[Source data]
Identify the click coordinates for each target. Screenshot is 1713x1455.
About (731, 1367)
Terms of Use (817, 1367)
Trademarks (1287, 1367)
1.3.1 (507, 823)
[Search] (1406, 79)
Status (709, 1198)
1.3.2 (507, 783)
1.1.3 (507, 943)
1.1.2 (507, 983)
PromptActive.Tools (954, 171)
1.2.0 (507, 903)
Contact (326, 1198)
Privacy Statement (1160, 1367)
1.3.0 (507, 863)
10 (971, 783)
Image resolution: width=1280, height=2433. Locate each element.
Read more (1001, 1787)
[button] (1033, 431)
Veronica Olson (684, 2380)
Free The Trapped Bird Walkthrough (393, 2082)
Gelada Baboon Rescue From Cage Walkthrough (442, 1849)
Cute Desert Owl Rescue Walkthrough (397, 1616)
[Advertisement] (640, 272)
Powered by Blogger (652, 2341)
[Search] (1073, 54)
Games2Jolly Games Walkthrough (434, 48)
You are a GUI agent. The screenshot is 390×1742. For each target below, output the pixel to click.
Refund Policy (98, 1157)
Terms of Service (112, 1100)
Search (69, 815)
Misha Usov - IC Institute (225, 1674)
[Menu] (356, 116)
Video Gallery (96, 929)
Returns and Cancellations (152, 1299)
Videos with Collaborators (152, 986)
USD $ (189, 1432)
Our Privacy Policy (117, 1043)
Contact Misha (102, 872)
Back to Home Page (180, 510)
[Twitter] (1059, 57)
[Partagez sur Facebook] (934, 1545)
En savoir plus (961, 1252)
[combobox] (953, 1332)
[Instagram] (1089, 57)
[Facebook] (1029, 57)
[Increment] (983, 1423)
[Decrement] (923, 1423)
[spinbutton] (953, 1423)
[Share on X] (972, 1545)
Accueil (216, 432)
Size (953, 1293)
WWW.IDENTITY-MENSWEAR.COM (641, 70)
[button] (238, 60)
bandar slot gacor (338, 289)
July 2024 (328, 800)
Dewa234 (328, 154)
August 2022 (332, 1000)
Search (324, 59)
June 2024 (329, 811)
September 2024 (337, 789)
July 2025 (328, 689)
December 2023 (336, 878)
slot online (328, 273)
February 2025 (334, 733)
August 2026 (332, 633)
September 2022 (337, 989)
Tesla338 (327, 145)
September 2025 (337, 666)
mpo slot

Activity:
The records above need to be written out again. Keep them exact.

Solution to this exercise:
Identify the click coordinates for each target. Screenshot is 1713x1455.
About (731, 1367)
Terms of Use (817, 1367)
Trademarks (1287, 1367)
1.3.1 (507, 823)
[Search] (1406, 79)
Status (709, 1198)
1.3.2 (507, 783)
1.1.3 (507, 943)
1.1.2 (507, 983)
PromptActive.Tools (954, 171)
1.2.0 (507, 903)
Contact (326, 1198)
Privacy Statement (1160, 1367)
1.3.0 (507, 863)
10 (971, 783)
Image resolution: width=1280, height=2433. Locate each element.
Read more (1001, 1787)
[button] (1033, 431)
Veronica Olson (684, 2380)
Free The Trapped Bird Walkthrough (393, 2082)
Gelada Baboon Rescue From Cage Walkthrough (442, 1849)
Cute Desert Owl Rescue Walkthrough (397, 1616)
[Advertisement] (640, 272)
Powered by Blogger (652, 2341)
[Search] (1073, 54)
Games2Jolly Games Walkthrough (434, 48)
You are a GUI agent. The screenshot is 390×1742. For each target below, output the pixel to click.
Refund Policy (98, 1157)
Terms of Service (112, 1100)
Search (69, 815)
Misha Usov - IC Institute (225, 1674)
[Menu] (356, 116)
Video Gallery (96, 929)
Returns and Cancellations (152, 1299)
Videos with Collaborators (152, 986)
USD $ (189, 1432)
Our Privacy Policy (117, 1043)
Contact Misha (102, 872)
Back to Home Page (180, 510)
[Twitter] (1059, 57)
[Partagez sur Facebook] (934, 1545)
En savoir plus (961, 1252)
[combobox] (953, 1332)
[Instagram] (1089, 57)
[Facebook] (1029, 57)
[Increment] (983, 1423)
[Decrement] (923, 1423)
[spinbutton] (953, 1423)
[Share on X] (972, 1545)
Accueil (216, 432)
Size (953, 1293)
WWW.IDENTITY-MENSWEAR.COM (641, 70)
[button] (238, 60)
bandar slot gacor (338, 289)
July 2024 (328, 800)
Dewa234 (328, 154)
August 2022 (332, 1000)
Search (324, 59)
June 2024 (329, 811)
September 2024 (337, 789)
July 2025 (328, 689)
December 2023 (336, 878)
slot online (328, 273)
February 2025 (334, 733)
August 2026 (332, 633)
September 2022 (337, 989)
Tesla338 (327, 145)
September 2025 (337, 666)
mpo slot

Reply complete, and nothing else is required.